House Bill (HB) 1093 seeks to amend 13-3-55 by adding that no student is required to take any assessment administered pursuant to the above if the student’s parent or guardian, or, if the student is emancipated, submits a request for exemption from the assessments on DOE forms to the superintendent of the school district within one hundred eighty days of the start of any school fiscal year. No school district or school district employee may take any punitive action against a student, including preventing participation in extracurricular activities, due to the student’s testing exemption.
South Dakota is a large state, but has only two cities with more than one public high school (Rapid City, 2; Sioux Falls, 3). Many towns have a K-12 school or only two buildings, combing elementary/middle or middle/high. Current achievement tests and their results are designated as important to educators who ready their students for testing.
Still, while general score results are publicly distributed, in reality they effect little change. Other states can impose various warnings or sanctions to schools consistently producing low scores, but as South Dakota’s school configurations and distances between areas is often great, such options are unavailable. In tandem, educators and schools do not receive recognition for high scores.

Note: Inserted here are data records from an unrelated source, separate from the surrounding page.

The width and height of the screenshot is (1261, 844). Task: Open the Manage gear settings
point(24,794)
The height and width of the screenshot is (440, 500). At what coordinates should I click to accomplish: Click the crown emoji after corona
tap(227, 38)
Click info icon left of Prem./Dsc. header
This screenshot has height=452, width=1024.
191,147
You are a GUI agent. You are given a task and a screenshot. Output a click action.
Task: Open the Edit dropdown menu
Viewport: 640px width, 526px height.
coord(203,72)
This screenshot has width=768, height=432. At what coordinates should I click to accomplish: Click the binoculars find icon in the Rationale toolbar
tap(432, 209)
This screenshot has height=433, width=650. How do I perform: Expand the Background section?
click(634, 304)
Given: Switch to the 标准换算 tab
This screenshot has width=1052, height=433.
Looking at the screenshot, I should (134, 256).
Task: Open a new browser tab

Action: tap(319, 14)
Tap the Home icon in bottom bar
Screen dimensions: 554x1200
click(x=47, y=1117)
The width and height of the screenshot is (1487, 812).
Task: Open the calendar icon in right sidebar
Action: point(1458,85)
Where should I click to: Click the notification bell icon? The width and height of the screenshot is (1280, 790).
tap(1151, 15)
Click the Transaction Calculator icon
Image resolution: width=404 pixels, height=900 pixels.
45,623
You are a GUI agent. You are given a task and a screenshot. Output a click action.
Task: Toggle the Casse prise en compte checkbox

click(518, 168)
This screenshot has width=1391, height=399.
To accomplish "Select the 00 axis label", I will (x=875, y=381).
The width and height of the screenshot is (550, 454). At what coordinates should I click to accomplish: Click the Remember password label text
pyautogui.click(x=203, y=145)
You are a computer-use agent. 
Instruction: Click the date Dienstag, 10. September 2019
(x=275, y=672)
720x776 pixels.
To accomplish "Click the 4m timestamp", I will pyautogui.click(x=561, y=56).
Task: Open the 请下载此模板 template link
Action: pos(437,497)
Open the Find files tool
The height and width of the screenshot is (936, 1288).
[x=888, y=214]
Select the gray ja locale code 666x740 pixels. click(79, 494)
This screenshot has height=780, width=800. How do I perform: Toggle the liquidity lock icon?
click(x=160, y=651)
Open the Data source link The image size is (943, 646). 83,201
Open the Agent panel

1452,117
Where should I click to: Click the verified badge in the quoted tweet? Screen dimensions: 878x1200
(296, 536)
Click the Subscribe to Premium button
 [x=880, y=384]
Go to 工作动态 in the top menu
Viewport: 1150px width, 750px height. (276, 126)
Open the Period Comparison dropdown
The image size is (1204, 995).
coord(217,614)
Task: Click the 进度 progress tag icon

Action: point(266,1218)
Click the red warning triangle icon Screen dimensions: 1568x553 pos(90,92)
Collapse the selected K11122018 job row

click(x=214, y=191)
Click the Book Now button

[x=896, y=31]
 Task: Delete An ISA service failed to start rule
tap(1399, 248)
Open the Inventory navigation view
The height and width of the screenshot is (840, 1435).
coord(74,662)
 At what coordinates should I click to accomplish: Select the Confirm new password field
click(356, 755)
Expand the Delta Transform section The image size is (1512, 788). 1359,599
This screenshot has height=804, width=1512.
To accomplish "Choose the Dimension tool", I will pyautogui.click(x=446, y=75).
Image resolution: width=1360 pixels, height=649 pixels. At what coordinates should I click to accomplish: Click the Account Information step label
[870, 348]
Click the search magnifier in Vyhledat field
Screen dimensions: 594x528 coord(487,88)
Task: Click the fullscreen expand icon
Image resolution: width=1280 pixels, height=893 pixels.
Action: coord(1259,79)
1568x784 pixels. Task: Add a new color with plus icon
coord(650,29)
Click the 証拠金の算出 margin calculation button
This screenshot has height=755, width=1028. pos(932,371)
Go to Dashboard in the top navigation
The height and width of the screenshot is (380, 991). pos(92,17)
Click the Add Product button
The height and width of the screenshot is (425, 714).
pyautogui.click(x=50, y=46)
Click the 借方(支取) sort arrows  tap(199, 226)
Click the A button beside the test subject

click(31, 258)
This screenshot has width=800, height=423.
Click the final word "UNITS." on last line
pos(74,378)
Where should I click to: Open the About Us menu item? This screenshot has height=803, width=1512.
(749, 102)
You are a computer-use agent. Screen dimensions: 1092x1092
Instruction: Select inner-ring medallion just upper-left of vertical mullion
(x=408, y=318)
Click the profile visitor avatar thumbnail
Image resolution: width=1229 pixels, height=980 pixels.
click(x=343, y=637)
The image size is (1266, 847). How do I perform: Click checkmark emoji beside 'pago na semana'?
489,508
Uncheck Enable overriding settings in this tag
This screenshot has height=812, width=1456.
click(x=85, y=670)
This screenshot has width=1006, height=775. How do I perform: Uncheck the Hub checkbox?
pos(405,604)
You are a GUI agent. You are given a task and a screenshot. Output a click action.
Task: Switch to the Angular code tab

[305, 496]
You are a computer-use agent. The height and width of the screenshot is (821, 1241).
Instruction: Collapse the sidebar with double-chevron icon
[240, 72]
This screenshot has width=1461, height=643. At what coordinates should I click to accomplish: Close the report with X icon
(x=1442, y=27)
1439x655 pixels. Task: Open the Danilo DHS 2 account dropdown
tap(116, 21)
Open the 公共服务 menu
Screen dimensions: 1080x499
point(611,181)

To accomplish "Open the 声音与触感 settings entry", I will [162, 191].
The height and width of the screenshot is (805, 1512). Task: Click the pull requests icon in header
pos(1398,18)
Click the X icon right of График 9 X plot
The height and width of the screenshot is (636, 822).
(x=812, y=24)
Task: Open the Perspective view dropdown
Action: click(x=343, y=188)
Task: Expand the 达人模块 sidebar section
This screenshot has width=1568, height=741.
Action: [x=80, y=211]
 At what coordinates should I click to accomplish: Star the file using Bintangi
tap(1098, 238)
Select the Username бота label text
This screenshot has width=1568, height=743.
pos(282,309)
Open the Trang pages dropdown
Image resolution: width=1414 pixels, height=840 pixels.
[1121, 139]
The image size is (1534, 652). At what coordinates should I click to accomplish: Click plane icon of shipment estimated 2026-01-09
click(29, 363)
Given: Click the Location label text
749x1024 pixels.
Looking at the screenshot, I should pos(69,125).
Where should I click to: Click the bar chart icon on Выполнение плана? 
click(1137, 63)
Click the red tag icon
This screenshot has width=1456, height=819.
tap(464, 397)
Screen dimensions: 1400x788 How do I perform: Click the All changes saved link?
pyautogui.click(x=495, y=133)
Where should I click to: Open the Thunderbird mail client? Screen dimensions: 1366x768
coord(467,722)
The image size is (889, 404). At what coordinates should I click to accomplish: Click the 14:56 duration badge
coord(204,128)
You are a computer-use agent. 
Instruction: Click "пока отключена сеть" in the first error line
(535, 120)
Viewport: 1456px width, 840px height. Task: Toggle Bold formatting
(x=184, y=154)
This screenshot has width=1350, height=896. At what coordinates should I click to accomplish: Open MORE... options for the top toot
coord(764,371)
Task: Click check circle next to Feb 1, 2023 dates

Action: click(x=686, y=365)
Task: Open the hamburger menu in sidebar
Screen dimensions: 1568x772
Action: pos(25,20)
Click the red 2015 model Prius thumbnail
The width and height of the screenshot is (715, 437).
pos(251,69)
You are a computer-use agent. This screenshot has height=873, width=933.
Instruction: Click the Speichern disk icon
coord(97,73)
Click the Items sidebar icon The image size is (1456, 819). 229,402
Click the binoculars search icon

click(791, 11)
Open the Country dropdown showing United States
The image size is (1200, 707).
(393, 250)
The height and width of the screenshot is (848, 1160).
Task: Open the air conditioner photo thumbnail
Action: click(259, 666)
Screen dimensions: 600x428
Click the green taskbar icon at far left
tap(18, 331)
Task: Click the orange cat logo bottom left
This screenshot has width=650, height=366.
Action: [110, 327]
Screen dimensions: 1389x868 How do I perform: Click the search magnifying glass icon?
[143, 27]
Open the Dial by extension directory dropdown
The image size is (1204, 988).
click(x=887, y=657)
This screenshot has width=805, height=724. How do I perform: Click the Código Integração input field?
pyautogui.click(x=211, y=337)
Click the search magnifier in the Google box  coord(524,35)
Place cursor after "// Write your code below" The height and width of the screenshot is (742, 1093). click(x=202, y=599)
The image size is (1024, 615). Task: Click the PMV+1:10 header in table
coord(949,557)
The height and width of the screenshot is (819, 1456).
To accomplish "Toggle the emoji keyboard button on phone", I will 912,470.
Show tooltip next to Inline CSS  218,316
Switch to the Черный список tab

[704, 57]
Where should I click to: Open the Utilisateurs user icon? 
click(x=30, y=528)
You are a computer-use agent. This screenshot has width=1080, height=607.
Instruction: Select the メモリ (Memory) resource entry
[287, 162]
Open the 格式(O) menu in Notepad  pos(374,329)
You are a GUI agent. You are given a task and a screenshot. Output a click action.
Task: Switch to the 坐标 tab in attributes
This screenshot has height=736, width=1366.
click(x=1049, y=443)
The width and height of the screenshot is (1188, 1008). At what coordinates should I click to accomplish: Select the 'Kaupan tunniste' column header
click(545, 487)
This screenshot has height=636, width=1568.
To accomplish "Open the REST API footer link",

As SD is a rural, and graying, state, it is already wary of increased and high-stakes testing. Allowing students to opt out of standardized tests could impact accreditations and thus post-secondary admissions, scholarships, and other items dependent upon exams. Having more students requesting exclusion, without fully understanding later ramifications, is also a possibility. House Bill 1093 was introduced on 1/26/15 and is scheduled for hearing on 2/11/15.